A heavily contaminated area within a 10-kilometer radius of the Chernobyl nuclear power plant in Ukraine will be used to store nuclear waste materials, the chief of a state agency managing the wider exclusion zone said in an interview.
"People cannot live in the land seriously contaminated for another 500 years, so we are planning to make it into an industrial complex," said Vitalii Petruk, the head of the State Agency of Ukraine on Exclusion Zone Management. The zone is 30-km radius from the site of the 1986 nuclear accident — the world's worst nuclear disaster.
"We are thinking of making land that is less contaminated a buffer zone to protect a residential area from radioactive materials," he said.
Petruk said the agency does not plan to narrow down the exclusion zone because there is no privately owned land within the area and few people are wishing to return, unlike Fukushima, home to the 2011 nuclear disaster in Japan.
The complex will be used to store and process nuclear waste including spent nuclear fuel sent from power plants in Ukraine, he said.

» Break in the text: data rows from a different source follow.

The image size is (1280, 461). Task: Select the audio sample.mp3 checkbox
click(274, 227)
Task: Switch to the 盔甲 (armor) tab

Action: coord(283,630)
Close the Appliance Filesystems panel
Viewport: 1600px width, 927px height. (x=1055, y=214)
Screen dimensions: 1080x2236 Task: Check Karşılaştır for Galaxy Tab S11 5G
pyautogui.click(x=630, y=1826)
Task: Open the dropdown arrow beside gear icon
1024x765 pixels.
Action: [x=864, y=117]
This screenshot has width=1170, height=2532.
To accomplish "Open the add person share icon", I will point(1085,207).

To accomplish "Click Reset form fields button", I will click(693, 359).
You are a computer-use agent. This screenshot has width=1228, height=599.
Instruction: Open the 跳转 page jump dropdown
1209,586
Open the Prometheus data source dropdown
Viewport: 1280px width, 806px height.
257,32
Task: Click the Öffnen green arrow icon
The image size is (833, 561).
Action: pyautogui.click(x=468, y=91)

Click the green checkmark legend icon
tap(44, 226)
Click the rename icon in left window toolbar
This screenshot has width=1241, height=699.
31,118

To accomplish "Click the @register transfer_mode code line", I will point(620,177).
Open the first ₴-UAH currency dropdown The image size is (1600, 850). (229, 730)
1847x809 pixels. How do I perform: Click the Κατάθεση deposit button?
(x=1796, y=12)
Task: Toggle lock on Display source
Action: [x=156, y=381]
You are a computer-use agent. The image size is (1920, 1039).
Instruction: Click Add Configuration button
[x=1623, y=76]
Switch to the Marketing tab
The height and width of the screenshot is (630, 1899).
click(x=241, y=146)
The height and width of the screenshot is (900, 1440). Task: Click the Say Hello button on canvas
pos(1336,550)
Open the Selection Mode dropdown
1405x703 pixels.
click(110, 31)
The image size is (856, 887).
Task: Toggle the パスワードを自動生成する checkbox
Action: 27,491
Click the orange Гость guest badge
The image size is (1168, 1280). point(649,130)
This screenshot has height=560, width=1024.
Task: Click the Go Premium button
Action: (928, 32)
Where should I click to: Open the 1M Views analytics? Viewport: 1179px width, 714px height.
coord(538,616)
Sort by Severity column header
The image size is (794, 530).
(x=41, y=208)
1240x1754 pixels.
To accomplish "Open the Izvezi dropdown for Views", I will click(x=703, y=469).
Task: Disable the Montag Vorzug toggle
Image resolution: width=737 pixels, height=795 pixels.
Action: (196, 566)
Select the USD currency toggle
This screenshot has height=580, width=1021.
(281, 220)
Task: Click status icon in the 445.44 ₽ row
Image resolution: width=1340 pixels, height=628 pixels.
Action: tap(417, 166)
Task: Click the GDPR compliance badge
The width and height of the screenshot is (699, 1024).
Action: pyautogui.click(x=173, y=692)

"We are considering building a facility for alternative energy such as solar panels" so as to utilize the remaining electricity infrastructure including power grids for the Chernobyl nuclear power plant there, he added.
Petruk said the agency also wants to invite foreign companies to the complex. "We will ensure the maximum safety" to help their activities in the complex, he said.
As for the future dismantlement of the Chernobyl plant, Petruk said his country has been in talks with France for some two years about possible cooperation and it also wants to consider talks with Japan.